*If you find this interesting, check out my Oct post for the
full “C” routine for transposing an arbitrary-sized bit matrix. On an AMD64, it runs about 10-15x the speed of an efficiently-coded non-SSE routine.*

This is probably my last post on SSE2: a limited instruction set that spews edge cases all over, with a few interesting abuses that do some generic tasks efficiently.

Bit arrays (vectors and matrices) are an efficient way of storing and processing boolean information. They give you highly parallel processing (32 bits an operation). Bit matrices are less common, but are an efficient representation of a graph or network of connected nodes.

You may be familiar with matrix transpose and product operations:

C = transpose(A): C[i,j] = A[j,i] C = product(A, B): C[i,j] = sum(A[i,k] * B[k,j])

The bitwise equivalent to product uses “|” and “&” instead of “+” and “*”. For example, if bit A[i,j] means that node[i] connects to node[j] in a network, then

product(A, transpose(A))

computes which nodes can be reached in 2 steps. or less Repeating this operation produces matrices indicating which nodes are 3,4,5… steps apart.

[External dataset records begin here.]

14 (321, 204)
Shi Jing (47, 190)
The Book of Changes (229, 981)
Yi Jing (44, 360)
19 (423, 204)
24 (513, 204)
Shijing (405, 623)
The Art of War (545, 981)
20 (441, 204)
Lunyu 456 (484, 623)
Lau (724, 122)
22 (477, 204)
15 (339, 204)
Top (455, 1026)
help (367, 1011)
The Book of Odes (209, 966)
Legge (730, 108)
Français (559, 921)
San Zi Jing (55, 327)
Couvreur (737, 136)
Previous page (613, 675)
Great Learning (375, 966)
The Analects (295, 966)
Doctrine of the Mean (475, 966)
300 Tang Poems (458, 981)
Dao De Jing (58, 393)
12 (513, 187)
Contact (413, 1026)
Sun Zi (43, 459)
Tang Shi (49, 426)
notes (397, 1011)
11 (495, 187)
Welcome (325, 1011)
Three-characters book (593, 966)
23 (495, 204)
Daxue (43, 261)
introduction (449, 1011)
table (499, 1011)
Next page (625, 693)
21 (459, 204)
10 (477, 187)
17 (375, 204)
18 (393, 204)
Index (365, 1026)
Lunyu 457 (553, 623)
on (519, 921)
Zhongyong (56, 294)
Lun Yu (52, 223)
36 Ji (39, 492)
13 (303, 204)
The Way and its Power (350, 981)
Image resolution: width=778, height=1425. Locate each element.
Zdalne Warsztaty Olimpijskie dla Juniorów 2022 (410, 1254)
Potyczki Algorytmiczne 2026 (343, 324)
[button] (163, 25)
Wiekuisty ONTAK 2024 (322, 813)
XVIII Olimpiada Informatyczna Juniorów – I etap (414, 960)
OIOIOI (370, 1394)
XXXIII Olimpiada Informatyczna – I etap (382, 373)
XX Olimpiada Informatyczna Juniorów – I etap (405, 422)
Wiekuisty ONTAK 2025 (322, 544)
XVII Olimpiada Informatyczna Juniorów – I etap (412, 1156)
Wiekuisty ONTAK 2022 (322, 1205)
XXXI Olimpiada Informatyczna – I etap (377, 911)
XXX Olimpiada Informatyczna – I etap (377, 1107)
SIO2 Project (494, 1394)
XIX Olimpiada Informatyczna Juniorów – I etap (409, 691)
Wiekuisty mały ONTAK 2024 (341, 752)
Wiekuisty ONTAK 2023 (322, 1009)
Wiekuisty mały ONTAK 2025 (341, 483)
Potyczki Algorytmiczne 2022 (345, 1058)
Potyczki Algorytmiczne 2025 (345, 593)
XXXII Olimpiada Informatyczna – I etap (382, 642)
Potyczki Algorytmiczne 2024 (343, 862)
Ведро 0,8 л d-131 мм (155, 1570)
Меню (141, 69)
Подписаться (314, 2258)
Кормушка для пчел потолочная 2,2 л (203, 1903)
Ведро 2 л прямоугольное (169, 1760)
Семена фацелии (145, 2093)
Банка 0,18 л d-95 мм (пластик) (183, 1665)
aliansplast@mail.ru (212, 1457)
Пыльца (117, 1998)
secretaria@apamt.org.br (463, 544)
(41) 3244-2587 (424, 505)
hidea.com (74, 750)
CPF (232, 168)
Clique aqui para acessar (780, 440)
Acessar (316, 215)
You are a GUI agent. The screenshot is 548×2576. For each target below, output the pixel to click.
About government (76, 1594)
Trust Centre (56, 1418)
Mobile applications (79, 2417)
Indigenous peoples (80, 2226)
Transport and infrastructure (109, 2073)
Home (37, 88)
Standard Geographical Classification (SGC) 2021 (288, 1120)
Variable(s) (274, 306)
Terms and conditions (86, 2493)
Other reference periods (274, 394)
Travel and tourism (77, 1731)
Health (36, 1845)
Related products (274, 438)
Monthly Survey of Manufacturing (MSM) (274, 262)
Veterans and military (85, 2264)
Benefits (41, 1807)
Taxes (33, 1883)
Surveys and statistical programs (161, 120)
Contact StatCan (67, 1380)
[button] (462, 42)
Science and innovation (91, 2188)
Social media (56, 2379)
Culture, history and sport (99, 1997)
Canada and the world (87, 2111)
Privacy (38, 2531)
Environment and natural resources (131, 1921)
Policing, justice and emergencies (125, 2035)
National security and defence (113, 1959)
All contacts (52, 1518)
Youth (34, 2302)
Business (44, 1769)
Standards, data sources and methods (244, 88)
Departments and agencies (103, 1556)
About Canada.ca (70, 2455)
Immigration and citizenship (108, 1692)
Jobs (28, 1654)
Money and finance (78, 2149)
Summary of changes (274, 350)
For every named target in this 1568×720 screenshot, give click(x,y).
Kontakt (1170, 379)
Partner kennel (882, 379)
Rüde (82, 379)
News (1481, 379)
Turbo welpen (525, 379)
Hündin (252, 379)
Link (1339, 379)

The only down side to bit arrays is that transpose(A) is an alternate way of indexing (A), and “indexing” a bit array is not nearly as efficient as indexing, say, a byte array. That problem for bit vectors is a problem-squared for bit matrices. Row-major traversal is fine … almost no loss of parallelism. Column-major traversal stinks. Every bit is stored in a different word, scattered across memory. If your bit array is bigger than your RAM cache, you will feel pain.

If it were cheap to transpose (flip) the matrix, so that rows became columns and vice versa, then you’d have your efficiency back. This makes a matrix dot-product into a stream of AND’s and OR’s that takes full advantage of bit parallelism. Unfortunately, there’s no support for transposing bit matrices in CPU-register operations; and the registers themselves are pretty small.

But … tada! … SSE operations to the rescue. The MOVEMASK instruction packs the top bit of each of 16 bytes, into a 16-bit word. Using this, **sse_trans_slice** transposes a bit[16][8] array into a bit[8][16] array, in 24 instructions without branching (assuming your compiler unrolls small constant loops):

__m128i sse_trans_slice(__m128i) { union { unsigned short s[8]; __m128i m; } u; int i; for (i = 0; i < 8; ++i) { u.s[7-i]=_ mm_movemask_epi8(x); x = _mm_slli_epi64(x,1) } return u.m; }

This can be easily extended to transpose an array of [16M,8N] bits. The fun, as usual, comes in handling the edge conditions.

union {char b[16]; __m128i m; } s; for (slice = 0; slice < N; slice += 16) nrows = min(N - slice, 16); for (col = 0; col < M; ++col) for (row = 0; row < nrows; ++row) s.b[row] = Inp[slice+row][col]; s.m = sse_trans_slice(s.m); for (row = 0; row < nrows; ++row) Out[col][slice+row] = s.b[row];

Assembling an 16-byte value, with 16 wide-spread byte fetches in the innermost loop, is more efficient than it looks; the next iteration benefits from all 16 cache lines being in L1 cache.

I thought that this would be a good place to say thank you for this algorithm. It is used extensively in a compression library I wrote (https://github.com/kiyo-masui/bitshuffle). Also, I managed to get the phrase “What is SSE !@# good for?” published in the references of a peer-reviewed academic journal (http://dx.doi.org/10.1016/j.ascom.2015.07.002), so well done!

Very interesting post indeed, but for matrix transpose operation that I was looking for with SSE instruction sets, I found another implementation using the function _mm_shuffle_epi8 (source: http://pzemtsov.github.io/2014/10/01/how-to-transpose-a-16×16-matrix.html) instead of your algorithm using _mm_movemask_epi8 function. Could you please comment on the differences and advise which one is better/faster?

Umm … shufps is for bytes, not bits. How does that apply to _bit_ matrix transpose?